## Extracted data
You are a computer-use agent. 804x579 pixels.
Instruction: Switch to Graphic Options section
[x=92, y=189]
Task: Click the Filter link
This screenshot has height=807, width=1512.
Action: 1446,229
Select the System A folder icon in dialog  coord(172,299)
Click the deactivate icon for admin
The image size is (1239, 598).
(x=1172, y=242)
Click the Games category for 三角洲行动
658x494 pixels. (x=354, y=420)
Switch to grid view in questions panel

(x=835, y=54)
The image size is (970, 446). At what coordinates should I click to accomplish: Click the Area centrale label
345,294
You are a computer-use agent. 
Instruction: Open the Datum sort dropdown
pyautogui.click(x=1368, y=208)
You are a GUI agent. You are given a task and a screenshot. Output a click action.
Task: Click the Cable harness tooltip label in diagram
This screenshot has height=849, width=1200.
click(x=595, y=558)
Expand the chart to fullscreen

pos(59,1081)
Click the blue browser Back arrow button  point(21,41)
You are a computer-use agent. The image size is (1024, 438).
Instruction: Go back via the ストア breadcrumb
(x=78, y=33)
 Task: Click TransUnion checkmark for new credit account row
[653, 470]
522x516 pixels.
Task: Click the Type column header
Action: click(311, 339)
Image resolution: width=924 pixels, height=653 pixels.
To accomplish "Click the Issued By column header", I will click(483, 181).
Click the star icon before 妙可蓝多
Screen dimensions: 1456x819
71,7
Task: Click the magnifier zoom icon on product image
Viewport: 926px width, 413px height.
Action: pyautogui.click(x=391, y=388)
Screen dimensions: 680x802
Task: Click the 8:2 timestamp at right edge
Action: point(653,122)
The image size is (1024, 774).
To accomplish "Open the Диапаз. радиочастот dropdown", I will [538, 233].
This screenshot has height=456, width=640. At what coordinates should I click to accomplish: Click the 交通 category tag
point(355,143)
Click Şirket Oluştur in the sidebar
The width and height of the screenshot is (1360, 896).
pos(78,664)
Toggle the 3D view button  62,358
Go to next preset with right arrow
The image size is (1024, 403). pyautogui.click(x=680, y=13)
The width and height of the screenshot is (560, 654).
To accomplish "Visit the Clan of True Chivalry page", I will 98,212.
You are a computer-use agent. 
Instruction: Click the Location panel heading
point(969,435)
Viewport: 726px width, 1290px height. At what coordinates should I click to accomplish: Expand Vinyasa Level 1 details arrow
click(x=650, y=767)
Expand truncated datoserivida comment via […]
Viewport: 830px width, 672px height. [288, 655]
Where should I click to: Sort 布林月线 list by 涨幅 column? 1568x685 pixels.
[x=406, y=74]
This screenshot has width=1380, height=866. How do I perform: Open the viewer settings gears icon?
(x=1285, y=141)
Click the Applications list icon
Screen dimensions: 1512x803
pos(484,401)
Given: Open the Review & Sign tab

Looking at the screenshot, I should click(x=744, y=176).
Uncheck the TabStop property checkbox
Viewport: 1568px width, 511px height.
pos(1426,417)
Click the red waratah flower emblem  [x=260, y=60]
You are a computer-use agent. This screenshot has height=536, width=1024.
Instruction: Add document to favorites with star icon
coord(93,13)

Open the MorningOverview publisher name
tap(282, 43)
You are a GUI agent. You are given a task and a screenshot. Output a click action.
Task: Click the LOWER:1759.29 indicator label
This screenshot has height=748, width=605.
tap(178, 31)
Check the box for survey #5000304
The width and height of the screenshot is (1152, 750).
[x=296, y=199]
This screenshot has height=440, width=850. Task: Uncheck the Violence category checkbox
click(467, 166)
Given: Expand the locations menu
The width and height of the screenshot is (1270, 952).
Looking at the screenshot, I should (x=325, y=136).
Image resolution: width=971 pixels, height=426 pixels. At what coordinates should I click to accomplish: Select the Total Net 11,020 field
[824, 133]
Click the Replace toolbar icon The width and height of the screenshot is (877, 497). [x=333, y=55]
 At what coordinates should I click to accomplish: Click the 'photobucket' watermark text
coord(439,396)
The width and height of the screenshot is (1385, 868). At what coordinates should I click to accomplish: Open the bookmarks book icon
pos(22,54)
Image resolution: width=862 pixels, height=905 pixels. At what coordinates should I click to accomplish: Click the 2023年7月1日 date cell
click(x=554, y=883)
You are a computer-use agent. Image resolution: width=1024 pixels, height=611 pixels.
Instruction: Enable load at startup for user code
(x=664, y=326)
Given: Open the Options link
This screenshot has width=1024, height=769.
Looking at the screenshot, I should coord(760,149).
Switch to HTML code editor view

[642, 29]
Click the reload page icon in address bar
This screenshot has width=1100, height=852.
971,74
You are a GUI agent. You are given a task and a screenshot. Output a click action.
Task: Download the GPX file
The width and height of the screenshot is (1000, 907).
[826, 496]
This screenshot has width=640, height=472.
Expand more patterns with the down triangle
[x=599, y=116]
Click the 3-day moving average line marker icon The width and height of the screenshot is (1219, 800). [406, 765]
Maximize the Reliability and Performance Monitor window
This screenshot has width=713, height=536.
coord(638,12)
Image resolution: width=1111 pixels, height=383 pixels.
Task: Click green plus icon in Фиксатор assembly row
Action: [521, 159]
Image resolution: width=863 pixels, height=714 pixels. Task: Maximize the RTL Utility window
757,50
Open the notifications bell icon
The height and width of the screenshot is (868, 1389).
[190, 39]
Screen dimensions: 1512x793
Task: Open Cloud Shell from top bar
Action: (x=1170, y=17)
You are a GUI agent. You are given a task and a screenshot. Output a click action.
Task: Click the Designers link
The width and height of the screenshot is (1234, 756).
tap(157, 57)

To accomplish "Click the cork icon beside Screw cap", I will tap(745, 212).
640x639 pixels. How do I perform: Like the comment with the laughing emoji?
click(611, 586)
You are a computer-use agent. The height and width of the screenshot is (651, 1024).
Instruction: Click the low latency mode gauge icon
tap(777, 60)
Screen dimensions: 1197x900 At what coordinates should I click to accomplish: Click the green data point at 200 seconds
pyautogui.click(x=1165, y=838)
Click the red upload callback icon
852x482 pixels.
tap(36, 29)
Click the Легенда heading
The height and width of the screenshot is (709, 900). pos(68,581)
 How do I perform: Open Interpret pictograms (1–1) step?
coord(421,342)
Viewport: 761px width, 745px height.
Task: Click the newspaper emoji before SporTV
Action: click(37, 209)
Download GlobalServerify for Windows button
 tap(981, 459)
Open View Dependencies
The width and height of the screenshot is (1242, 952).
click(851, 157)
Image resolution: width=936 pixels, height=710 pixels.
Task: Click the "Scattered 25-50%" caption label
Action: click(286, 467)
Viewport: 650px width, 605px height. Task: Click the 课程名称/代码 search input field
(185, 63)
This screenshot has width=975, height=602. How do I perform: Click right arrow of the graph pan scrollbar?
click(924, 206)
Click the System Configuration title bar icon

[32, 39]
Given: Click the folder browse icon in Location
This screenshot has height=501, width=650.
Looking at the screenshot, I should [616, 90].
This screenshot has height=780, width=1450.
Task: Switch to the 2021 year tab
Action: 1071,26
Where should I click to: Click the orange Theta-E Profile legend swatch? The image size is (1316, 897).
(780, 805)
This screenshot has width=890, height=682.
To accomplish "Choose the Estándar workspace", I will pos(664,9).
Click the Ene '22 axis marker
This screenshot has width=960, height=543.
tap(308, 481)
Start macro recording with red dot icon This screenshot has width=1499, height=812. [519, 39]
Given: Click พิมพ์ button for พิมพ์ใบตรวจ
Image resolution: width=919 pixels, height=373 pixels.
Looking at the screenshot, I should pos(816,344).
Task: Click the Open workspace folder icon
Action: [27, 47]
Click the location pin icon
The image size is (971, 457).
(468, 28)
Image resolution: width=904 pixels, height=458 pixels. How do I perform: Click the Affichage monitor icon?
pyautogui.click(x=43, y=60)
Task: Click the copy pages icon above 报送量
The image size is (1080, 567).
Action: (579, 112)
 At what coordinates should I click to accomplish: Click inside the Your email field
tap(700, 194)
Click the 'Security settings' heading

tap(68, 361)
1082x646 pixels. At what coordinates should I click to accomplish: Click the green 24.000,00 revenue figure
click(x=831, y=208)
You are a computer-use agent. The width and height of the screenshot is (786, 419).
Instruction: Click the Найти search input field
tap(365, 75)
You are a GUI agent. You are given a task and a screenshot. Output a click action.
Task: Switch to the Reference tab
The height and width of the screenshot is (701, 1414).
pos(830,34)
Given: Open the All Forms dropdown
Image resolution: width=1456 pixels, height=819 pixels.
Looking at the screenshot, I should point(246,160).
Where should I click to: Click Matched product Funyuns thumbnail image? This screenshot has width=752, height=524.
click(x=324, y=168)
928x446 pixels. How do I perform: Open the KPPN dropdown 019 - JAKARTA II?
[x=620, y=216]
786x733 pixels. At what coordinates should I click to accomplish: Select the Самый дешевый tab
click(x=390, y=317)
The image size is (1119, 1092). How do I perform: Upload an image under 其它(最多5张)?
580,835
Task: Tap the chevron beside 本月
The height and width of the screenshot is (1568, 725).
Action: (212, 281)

## What you need to do
Look through the material above and print exactly the lines from the one containing "You are a computer-use agent. The width" to the one containing "Given: Open the All Forms dropdown", both included, and nothing more.

## Solution for this problem
You are a computer-use agent. The width and height of the screenshot is (786, 419).
Instruction: Click the Найти search input field
tap(365, 75)
You are a GUI agent. You are given a task and a screenshot. Output a click action.
Task: Switch to the Reference tab
The height and width of the screenshot is (701, 1414).
pos(830,34)
Given: Open the All Forms dropdown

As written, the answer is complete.